In the past 5 years I’ve had the privilege of working as an Arts Christian Union Staff Worker in London with UCCF. One of the favourite parts of my job was organising monthly get-togethers called Interface for students interested in matters of faith and art, in order to help them figure out how to be a Christian in the Arts. I’ve been so influenced by Ally Gordon’s teaching over the years, as he taught Arts Relays on the UCCF Arts Elective programme, and as he spoke at Interface many times too. Whenever Ally speaks or writes, what he says is cross-centred and beautifully connects all the dots of what the Bible says about creativity.
As I read Why Art Matters, it was such a joy to see a lot of what Ally’s has been thinking through and teaching us at Morphē Arts, formatted in a beautiful book form. The result is a Jesus-filled lens at creativity, connecting us as humans to the very truth of who we are: we matter and our creativity matters because we are made in the image of God.

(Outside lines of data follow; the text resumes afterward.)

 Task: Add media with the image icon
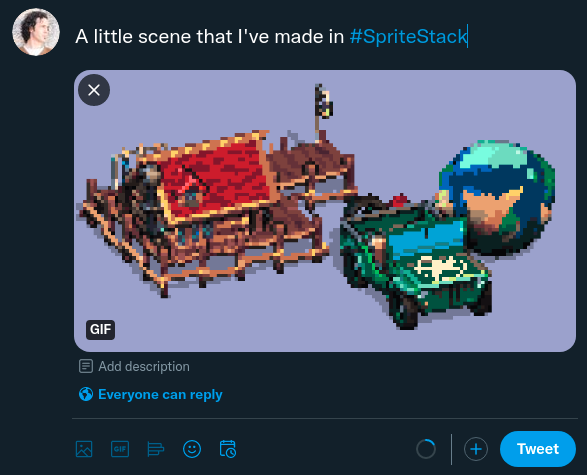tap(84, 449)
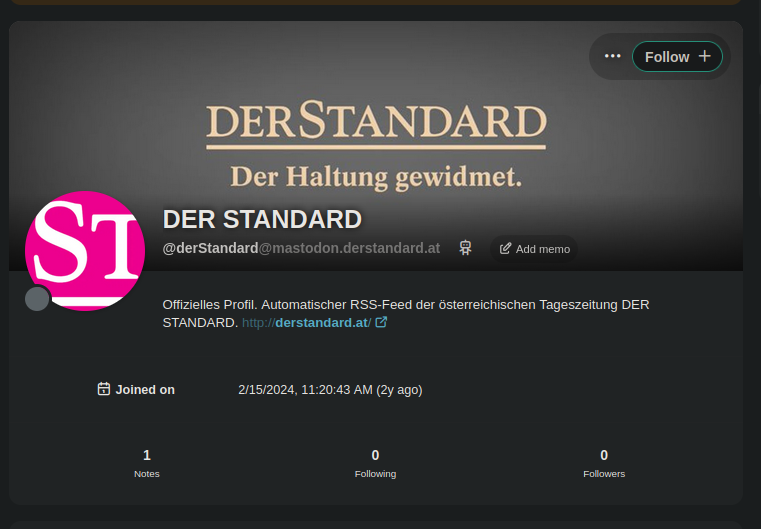This screenshot has width=761, height=529.
Task: Click the plus icon in Follow button
Action: [x=704, y=56]
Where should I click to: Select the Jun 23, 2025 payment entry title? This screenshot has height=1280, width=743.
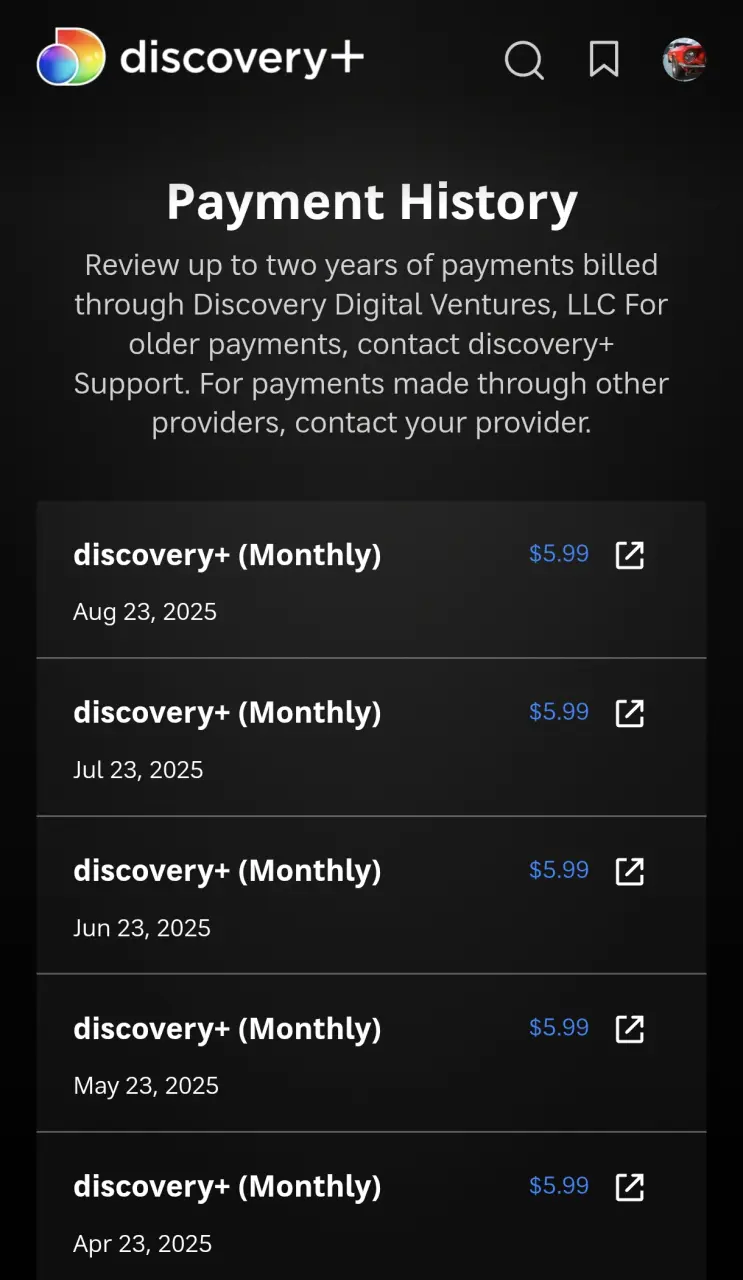pos(227,871)
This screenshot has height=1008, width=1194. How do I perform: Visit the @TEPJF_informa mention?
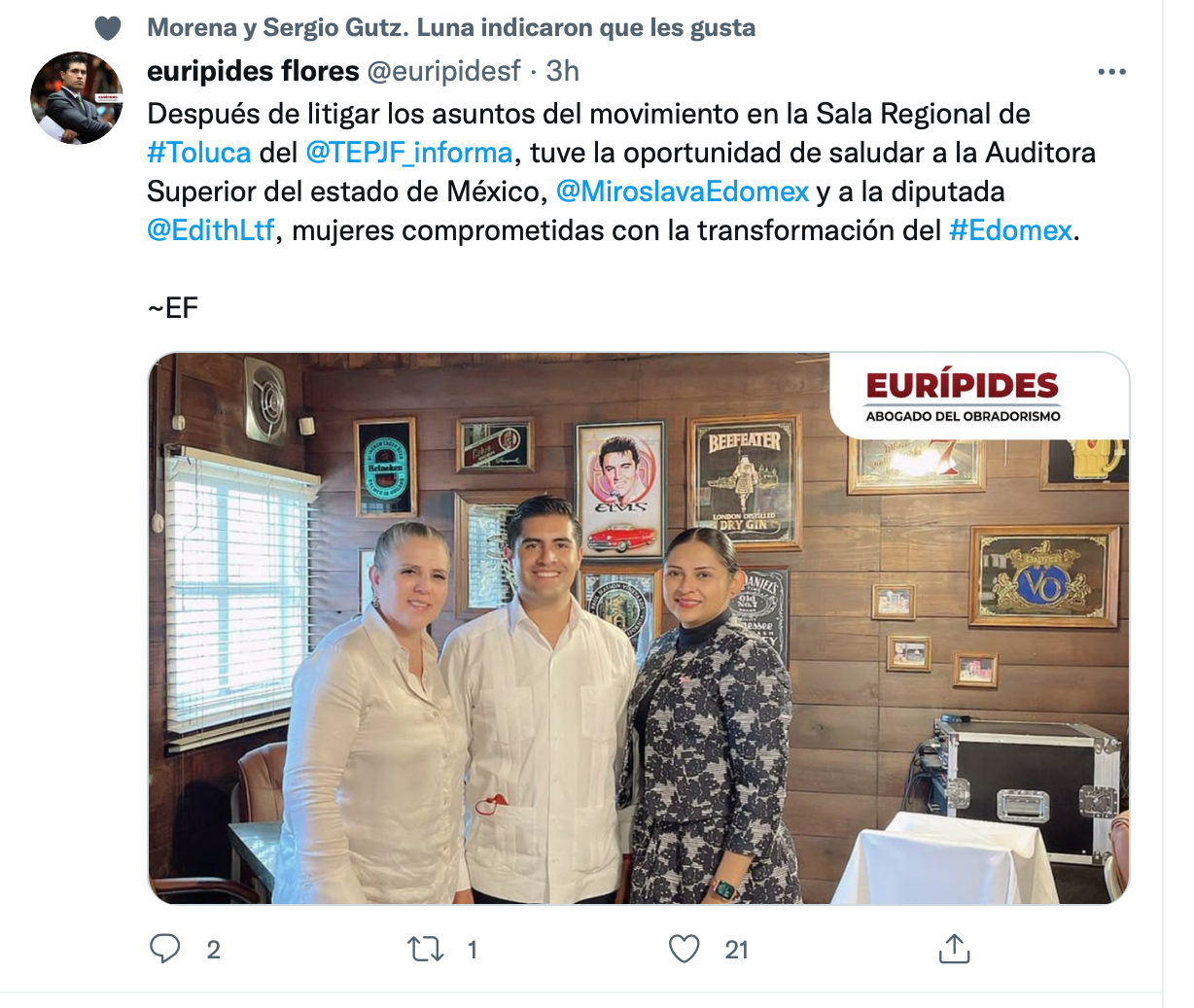click(x=409, y=153)
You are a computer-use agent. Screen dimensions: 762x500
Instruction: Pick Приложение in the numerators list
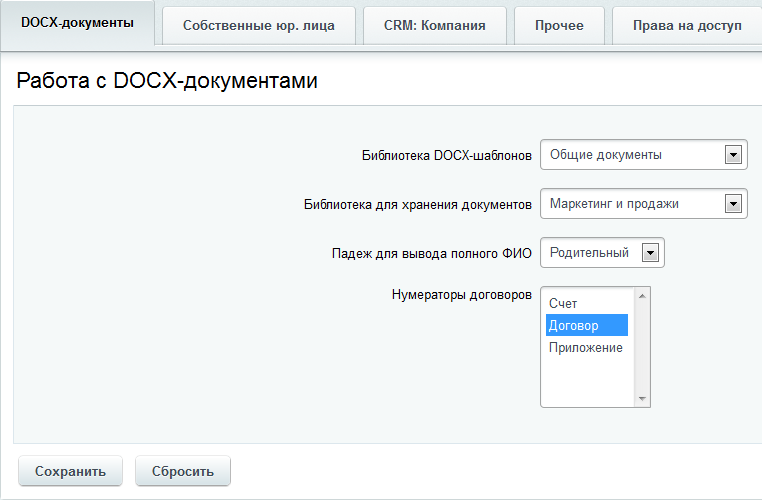586,347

Our God is the ultimate Creator with “a big C” and he made the world “ex nihilo” which means out of nothing. As we are made in His image, we also create but with materials that are already there and made by Him. Ally reminds us that “creativity is a mandate for all humans.” All of us are creative and it manifests in different ways. “Art matters because the way things look matter to God.” God didn’t have to make things beautiful, but it is within His nature to care about what things look like. His very Word is a piece of art, it’s “both breathed out by God and crafted by human hands… masterfully written, epic in its scope and beautiful in its rendering.”
In this book we’re also reminded that Christ and his cross show true beauty. It’s not surface-level. “The cross shows how God can take an ugly injustice and turn it to good, even making it beautiful as we see self-giving love revealed.” True beauty is often ugly and beautiful, it’s not binary, it shows us reality. After all, we will be able to see Christ’s wounds in his resurrection body. Ally says “we make art to care for our culture, punch holes in the darkness and show how all things are connected and redeemed through the Lordship of Christ.” And that is the power of art: to express desires, hopes and dreams that other things can’t. Art can point to the new creation, to help us long for heaven, or as Ally puts it that through art “we might peer through the windows and see the wonder inside.”
I could say many more things about this book. It was such a breath of fresh air and I found it life-giving after a year of isolation, uncertainty and dryness in my creativity as a result of the pandemic. Even though my own creativity was lacking, experiencing art has helped me through this year. Ally’s book is an invitation for those who are not interested in creativity, to look at it from a new perspective and consider it biblically. It’s equally a refuge for those who are in the arts, and a nudge for us to keep going. Whether we make or experience art, Ally says:
“Art matters because art abides. Through the storms of history as well as in the calm, there has always been great art because there has always been human life. Art abides through it all. And even in this it reminds us of the very character of God. Art abides because God abides.”
The book finishes with a chapter on rest. The artist’s life can be relentless and it’s seasonal. As a Christian who happens to be an artist, I always need to remember that whatever is happening to me or however I’m feeling - “through it all we are invited to rest in Jesus, our Rock, Refuge and Redeemer.”